Called CigameniC, it is the outcome of the final degree project of two UC3M graduates in Journalism and Audiovisual Communication, Pablo Arana and Daniel Bernáez, under the tutelage of Professor Javier López Izquierdo, Assistant Dean of Audiovisual Communication.
The term CigameniC is a combination of the words cinema, magic and game, which the creators have attempted to transmit to their production. “It is a story with high quality audiovisuals (cinema), which goes beyond the player’s screen making the spectator participate (magic), and it is interactive, with different developments and endings (games)”, they explained.
In their web they define it as the first 3.0 video game for YouTube, which takes advantage of the interactive possibilities that this audiovisual platform offers. This form of narrative immersion allows the user to decide the course of the story and integrate it into real life, thanks to the use of alternative online platforms which enrich the story, such as Facebook, or email, which are indispensable for enjoying the adventure to the fullest.

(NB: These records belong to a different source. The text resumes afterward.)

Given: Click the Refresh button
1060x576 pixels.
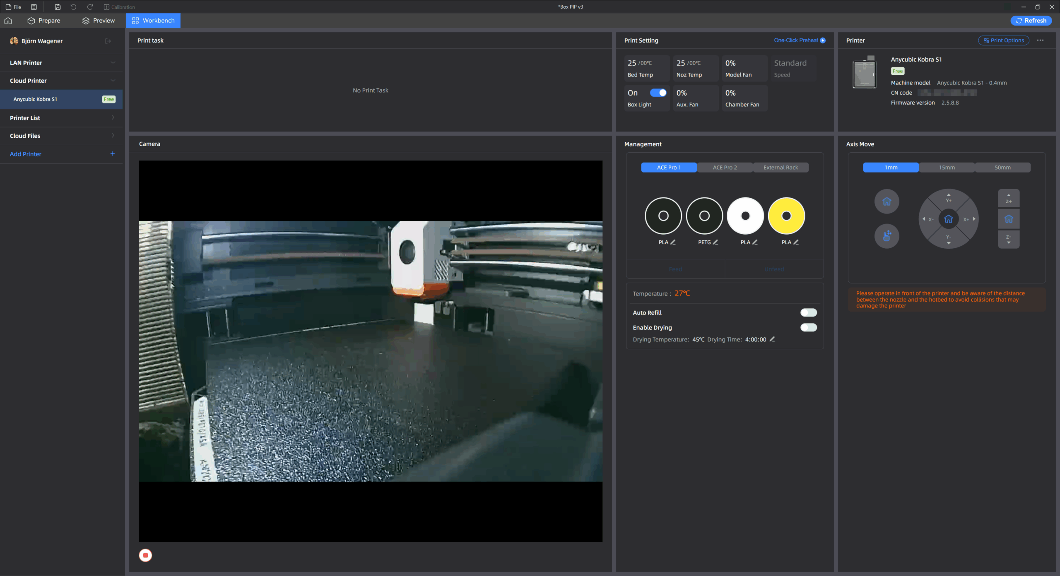Looking at the screenshot, I should pyautogui.click(x=1031, y=21).
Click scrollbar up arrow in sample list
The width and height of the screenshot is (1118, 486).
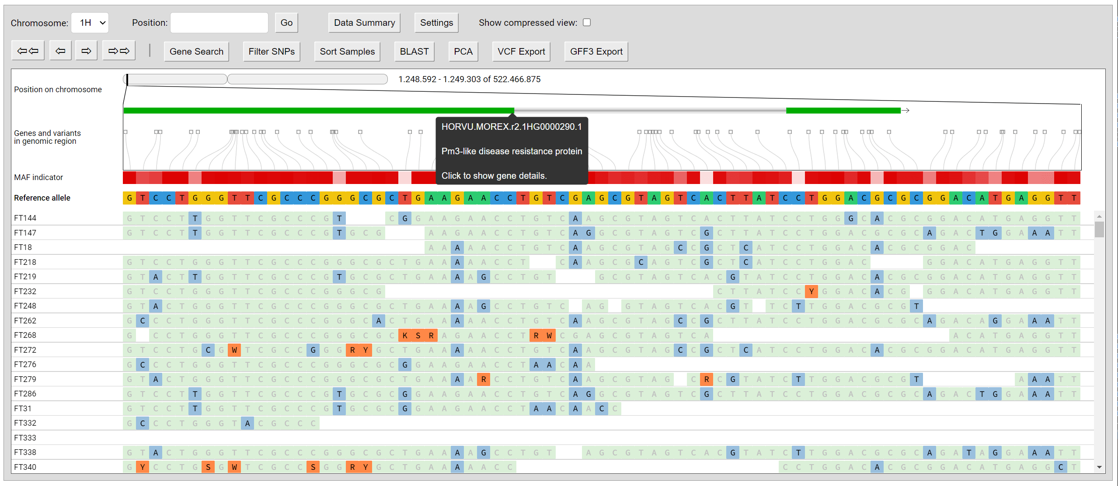(x=1099, y=216)

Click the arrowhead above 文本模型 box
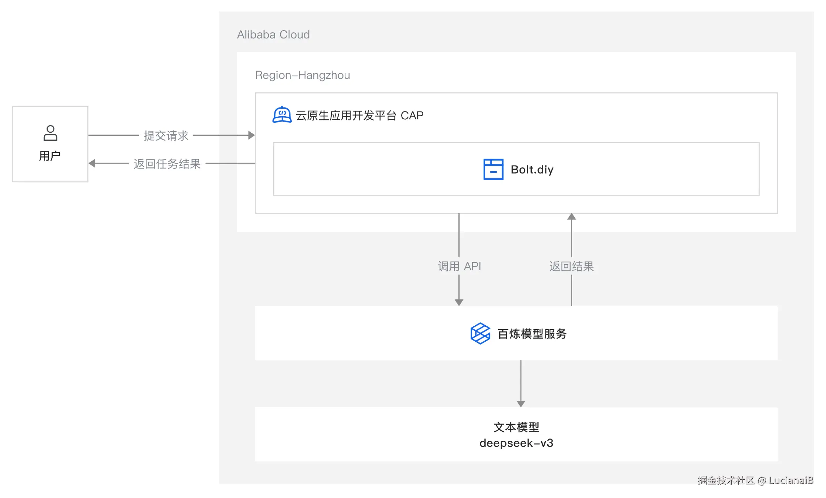click(521, 403)
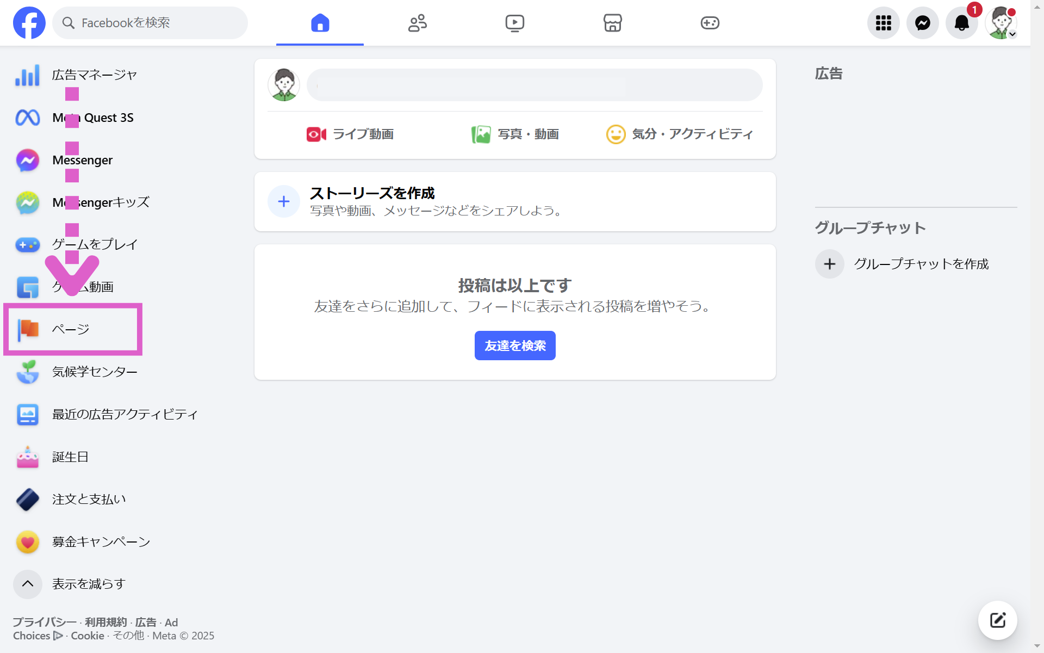Viewport: 1044px width, 653px height.
Task: Open the Marketplace storefront icon
Action: click(612, 23)
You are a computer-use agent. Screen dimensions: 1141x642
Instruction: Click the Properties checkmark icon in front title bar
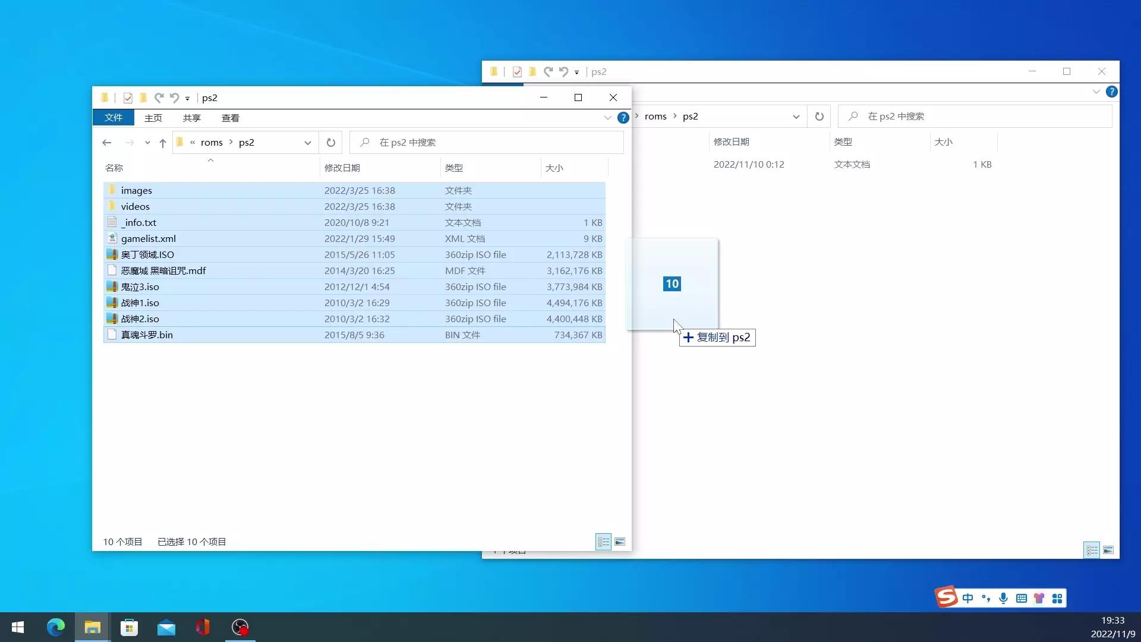pyautogui.click(x=128, y=98)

At a given moment, for example, the user has to find out an email address to send an email, so that after doing so a reply comes with the instructions they must follow.

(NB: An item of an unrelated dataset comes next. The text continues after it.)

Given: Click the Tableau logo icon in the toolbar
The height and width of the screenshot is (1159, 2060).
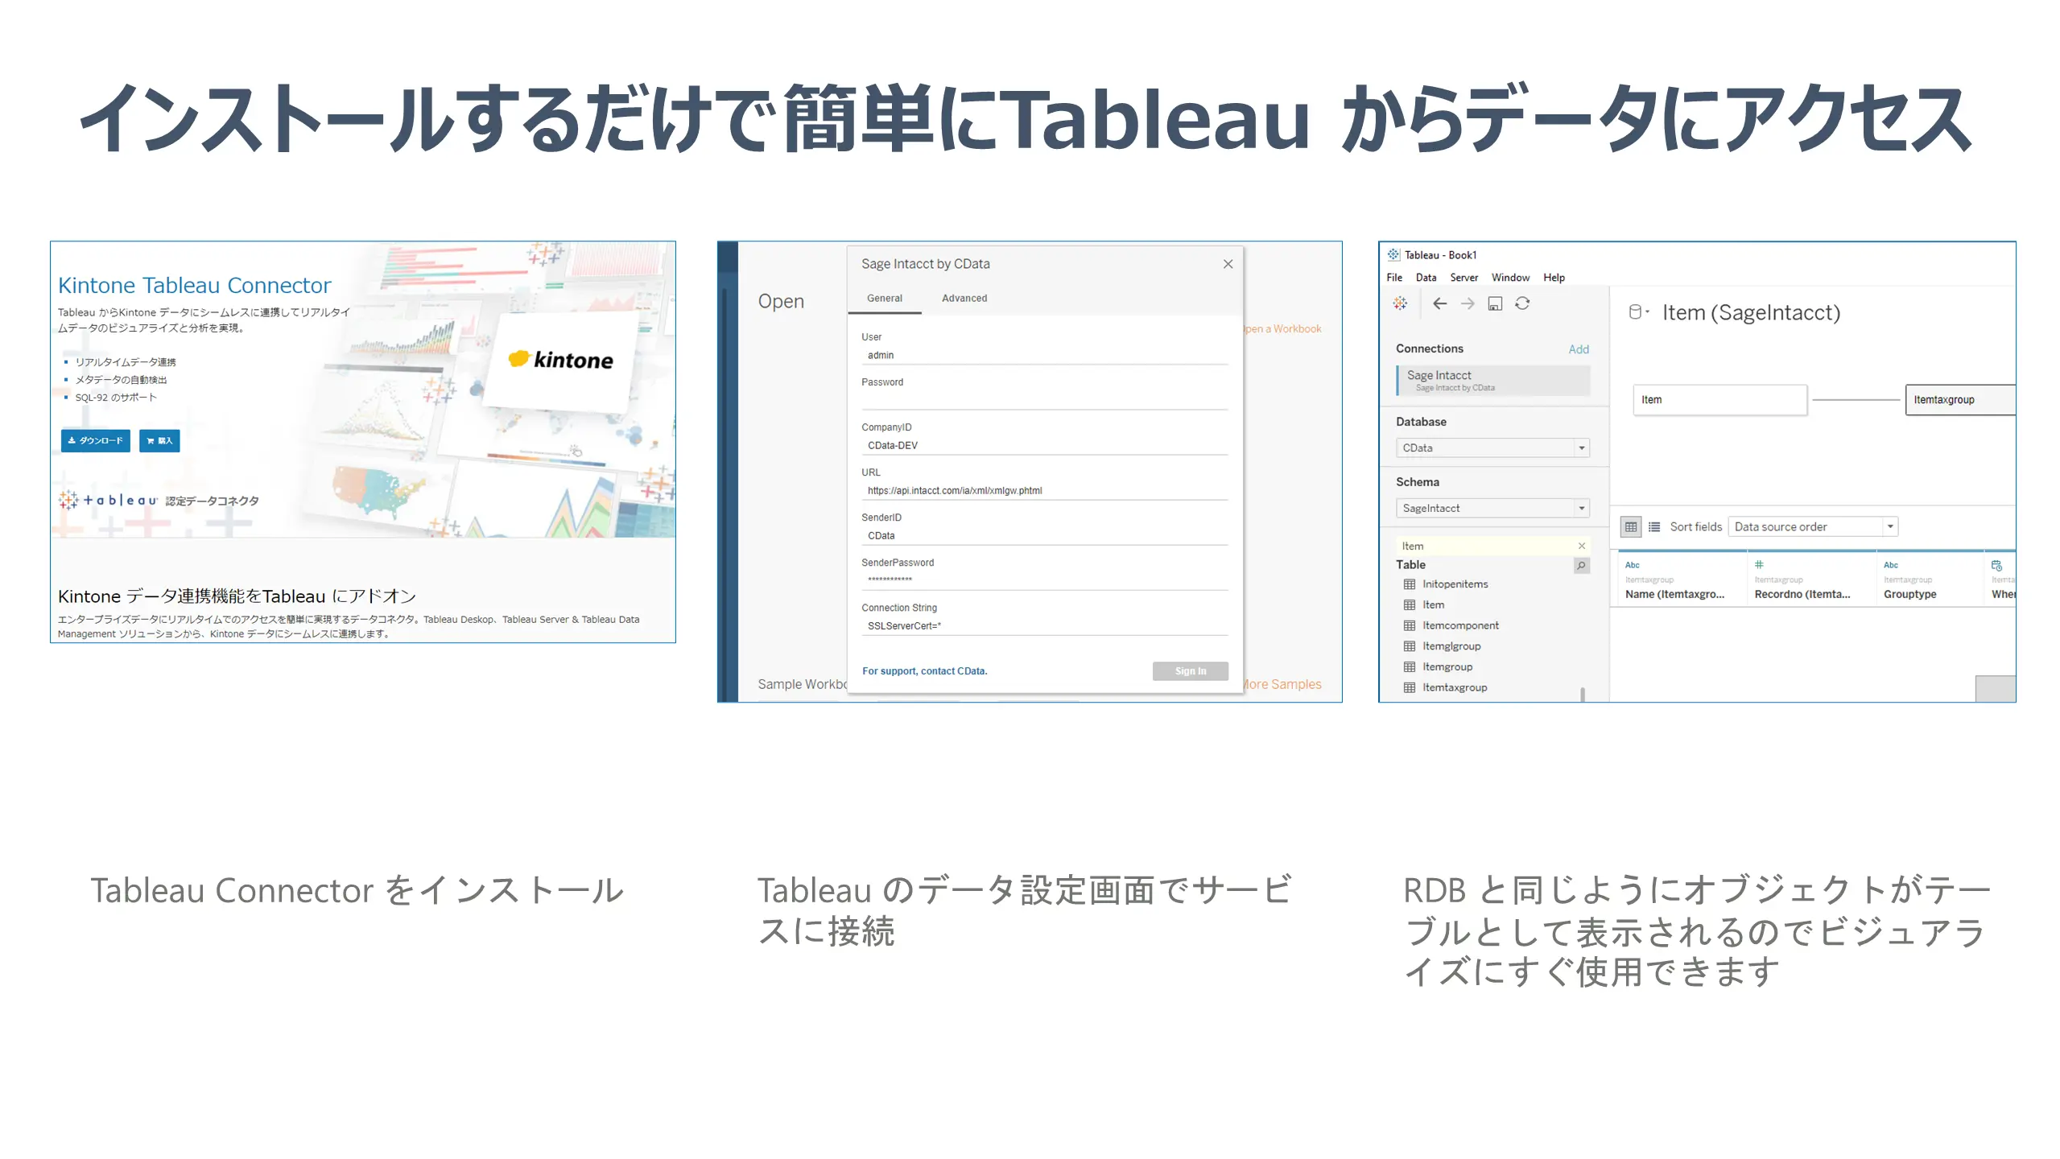Looking at the screenshot, I should pos(1400,303).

“In fact”, they point out, “one of our objectives is to demonstrate that at present the boundaries between the different multimedia and online tools are quite blurred and totally complementary.”

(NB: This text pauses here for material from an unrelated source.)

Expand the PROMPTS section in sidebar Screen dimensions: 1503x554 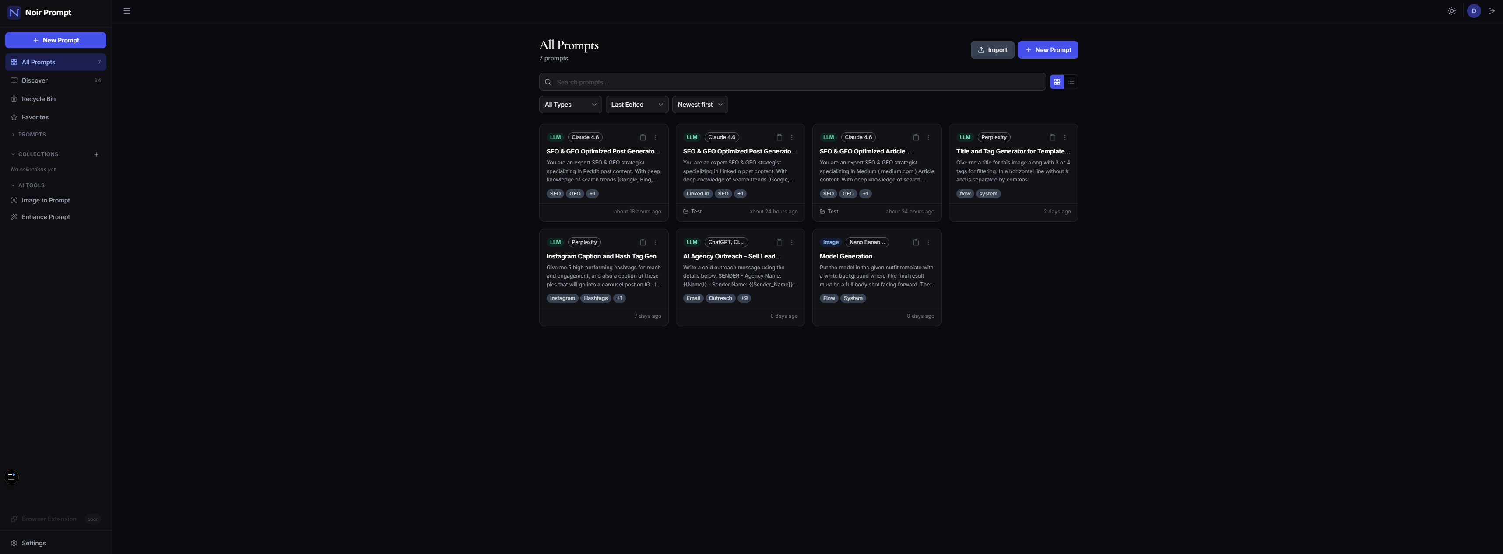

In a nutshell, it attempts to use the real world as a support for interactive narrative, known in the English speaking world as ARG (Alternate Reality Game) which has Lost Experience on the North-American channel ABC as its main exponent.
The game story combines the everyday reality of the UC3M Getafe campus, where the project has been filmed in its entirety, with a science fiction story backed by special effects that allows it to recreate the fall of a meteorite right in the University’s main yard.
The adventure blurs the boundaries between cinemagraphic language and that of video games. “In my opinion, the whole story secretly proposes a game between the narrator and the reader or spectator”, Professor Javier López Izquierdo comments, who directs the ALMA-UC3M Master’s in Screenwriting for Television and Film.
“At the beginning of the story, some rules are presented and we are invited to play. During the game we are given instructions, clues, sometimes false, which are just as important as the true ones because it is only in fiction and in death when we wish to see our expectations not fulfilled. What David and Pablo do is strip this procedure down to its bare bones”, he concluded.